■ THE RECORDS ■
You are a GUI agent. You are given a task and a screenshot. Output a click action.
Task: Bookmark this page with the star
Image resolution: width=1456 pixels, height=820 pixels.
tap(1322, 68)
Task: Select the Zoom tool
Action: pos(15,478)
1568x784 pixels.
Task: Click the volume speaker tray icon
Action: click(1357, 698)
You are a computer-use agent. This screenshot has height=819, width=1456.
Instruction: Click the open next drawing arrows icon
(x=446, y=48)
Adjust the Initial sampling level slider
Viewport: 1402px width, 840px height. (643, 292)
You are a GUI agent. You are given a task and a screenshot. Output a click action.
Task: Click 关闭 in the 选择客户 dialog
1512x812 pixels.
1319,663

■ YOUR ASSIGNMENT ■
Each record is to be repeated word for word, with none skipped.

■ ANSWER FOR THE TASK ■
You are a GUI agent. You are given a task and a screenshot. Output a click action.
Task: Bookmark this page with the star
Image resolution: width=1456 pixels, height=820 pixels.
tap(1322, 68)
Task: Select the Zoom tool
Action: pos(15,478)
1568x784 pixels.
Task: Click the volume speaker tray icon
Action: click(1357, 698)
You are a computer-use agent. This screenshot has height=819, width=1456.
Instruction: Click the open next drawing arrows icon
(x=446, y=48)
Adjust the Initial sampling level slider
Viewport: 1402px width, 840px height. (643, 292)
You are a GUI agent. You are given a task and a screenshot. Output a click action.
Task: Click 关闭 in the 选择客户 dialog
1512x812 pixels.
1319,663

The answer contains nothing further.